Skylights require ongoing professional roof inspections and maintenance. A good rule of thumb is to have your skylight inspected for leaks as often as your roof. Leaves and debris that collects around the skylight should be removed so that water can properly drain. Having your skylight inspected and maintained regularly will reduce the need for roof repairs from damaged flashing.
If you have a 2,000-square-foot home, you can expect a minimum of 1,200 gallons of water to pour down the roof annually. A clean gutter will channel water through a downspout and away from your home. By contrast, a clogged gutter does the opposite—allowing water to spill over the sides and pour down your walls or back onto the roof. Pooling water on the roof can cause erosion, which weakens the roof structure and leads to leaks.
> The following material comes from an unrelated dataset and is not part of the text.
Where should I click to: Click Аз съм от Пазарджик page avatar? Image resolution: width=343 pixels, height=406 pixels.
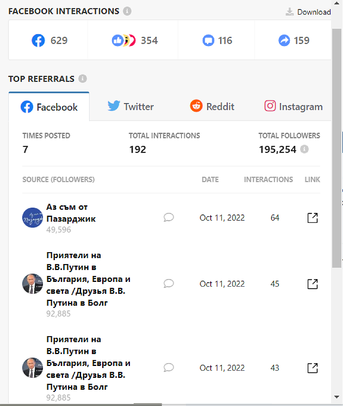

When your gutters are clogged, the water they collect has no place to go. Instead, it fills your gutters to the brim. A gallon of water weighs eight pounds. The extra weight can bend your gutters or tear them away from the roof. Clogged gutters can also cause water leaks on the inside of your home. Trapped water can rot the wooden fascia boards, letting moisture enter the home.
How long a roof lasts depends largely on the roofing material used. Asphalt shingles typically last 20 to 30 years, depending on the quality of the roofing. If you have wood shakes or shingles, they should last around 30 years. Slate, tile and metal roofs can last 50 years or longer. As the roof gets older, the roofing material can become brittle and deteriorate. It’s not long before leaks appear.
Expansion and contraction with the change in temperatures cause aging roof materials to crack. Years of harsh UV rays can melt the tar that holds composition shingles together. When roofing materials reach their life expectancy, it may be time for a professional roof replacement when the roof starts leaking.
Shallow Roof Slope
A good roof pitch will balance how much gravity is pulling the water away from the roof versus into the roof. Regardless of what roofing material you use, a shallow roof slope will increase the potential for low slope leaks where the force of gravity causes water to seep through the roof before it drains to the ground.
If your roof has numerous problems with low slope leaks, several things could be going wrong. Your roof may have sunken areas where the water is puddling, or it may be flatter than necessary. To stop the leaking, you can have one side of the roof built up to slightly increase the pitch.